Seriously, pumping ionized radiation into my body? Into childrens’ bodies? Where are all of those folks who believe in the Precautionary Principle? We are having another one of those “Uh Oh” inconsistency moments again, aren’t we? If terrorism poses a potentially grave threat we should take all precautions against it, of course those precautions are posing grave threats to our health too? Which one wins? And what does this tell us about the usefulness of the Precautionary Principle?

3 Responses to “Are Those Things Safe?”

  1. J Storrs Hall says:

    There are two forms of the nudie scanners, millimeter-wave radar and back-scatter X-ray. The former is not ionizing radiation at all, the second is but not very — think of it as very far ultraviolet light. It is used at a level such that you get a much lower dose from it than you get from being at a high altitude in the airplane. So there are really no significant radiation worries — and yes, they have done extensive testing.

    What they don’t tell you is how good the picture is. The actuality is that you can tell if a man is circumcised or not …

  2. Harry says:

    I went through one of the full-body scanners in Amsterdam, the most chaotic airport I have ever been in, and I have been in fifteen thousand airports, spending years in them. Happily, my years of heavy travel did not require what travelers have to endure today.

    I have read much about airport security, and I understand about the shoes. You cannot pack a big bomb package into a pair of Gucci loafers, but you can pack a lot into a big pair of sneakers. I am not so sure that it is logical to force every Anglo-Saxon buisnessman to put his tassel loafers into the tray, but the security experts say it is.

    Wintercow asks a serious question about his young children being radiated at whatever level to pass muster from the police. Our carry-on bags have been passed through X-ray machines since the days of hijacking planes to Cuba, but they never required us to lie down on the belt, too.

    In the meantime, our government outs a covert agent who discovered an underwear plot (btw, why not an international mandate for everybody to buy boxer shorts?) in Yemen.

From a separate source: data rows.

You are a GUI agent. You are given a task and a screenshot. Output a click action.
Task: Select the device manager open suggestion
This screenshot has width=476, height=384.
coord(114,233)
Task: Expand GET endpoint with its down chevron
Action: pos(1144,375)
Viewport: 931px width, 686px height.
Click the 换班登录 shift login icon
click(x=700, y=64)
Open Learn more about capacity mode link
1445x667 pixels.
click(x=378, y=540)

    Make me the Homeland Czar, and kids get into the airport fast. Anybody named Rizzo, even if he looks like a terrorist (he is!) gets into the fast lane. Password fhayek.

  3. … I was thinking about getting my kids onto a plane for the first time in my life and two things bugged me. First is what lesson I wanted to teach my children about the role of government …

    Well, yes, as a passenger in mass transit, you are treated like the cargo you are. At first, I thought you were going to have them learn how to fly. You see, when you have your own plane (or rent one), the rules are all different. I have written extensively about learning to fly. A kid can get certified to fly while too young to drive a car. With an airplane, after you take off, you make sure the ship is trim by taking your hands off the controls and letting it fly. Try that with a car…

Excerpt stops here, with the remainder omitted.